03 septiembre, 2012

En el aeropuerto

 Los aeropuertos tienen poco que ver con mi juventud y con mi vida de adulto. Pero en mi infancia sí los frecuentaba a menudo. Una vez fui feliz en un aeropuerto, ya era grande, al menos ya no estaba junto a mi familia, había ido solo a Ezeiza o acompañado por alguien joven como yo. Ese día me sentí muy feliz. Fui a despedir a mi amigo que viajaba a Europa y cuando llegué me dijeron que había abordado; había desaparecido por esas escaleras mecánicas tan misteriosas como la desaparición de un cuerpo humano ante una mirada expectante. Ya habían pasado los tiempos en que se podía ir al patio gigantesco a mirar los aviones despegar o aterrizar trepado a esas estructuras metálicas parecidas a las que ponen los policías de infantería en las manifestaciones para que nadie cruce ciertos límites. 

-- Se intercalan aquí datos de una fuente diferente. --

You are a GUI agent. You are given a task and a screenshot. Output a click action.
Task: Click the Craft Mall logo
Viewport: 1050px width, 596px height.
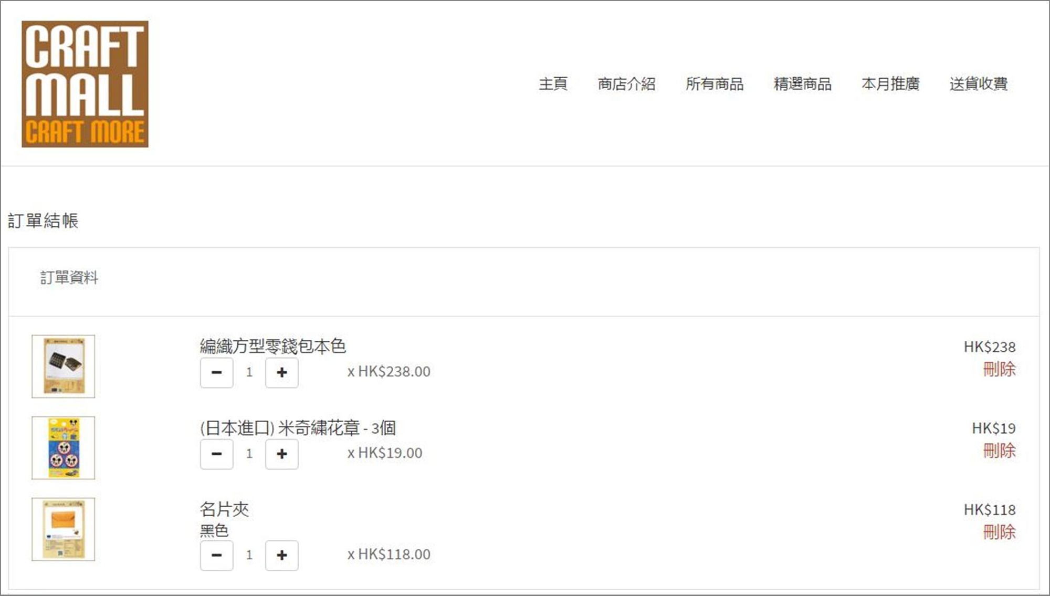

 Cuando entré al hall central también difícil de abarcar con la mirada -donde esas columnas imponentes y simétricas con apariencia de plástico y metal azulado se reproducían por todo el recinto amplísimo- me salió al encuentro la que no sería la mujer de mi amigo y me entregó un sobre de papel madera y me dijo; él quería que tuvieras esto. Lo tome entre mis manos y el sobre resonó aunque no lo presioné con demasiada fuerza, repiqueteó como algo flamante, escurridizo pero que no se separaba de mi piel. Candelita se quedó mirándome con sus grandes ojos negros y yo agaché la cabeza avergonzado por el honor supongo, porque mi amigo dejaba, para que yo los viera, esos poemas que nadie aún había leído. Su mueca de escepticismo se dibujó con trazos precisos en mi imaginación, guardé el sobre en la mochila y salimos para retornar de ese lugar de paso. De fondo las turbinas de algún avión ensordecían el atardecer y el gran radar giraba en la terraza y continuaría girando rápido y sin intervalos ni atropellos.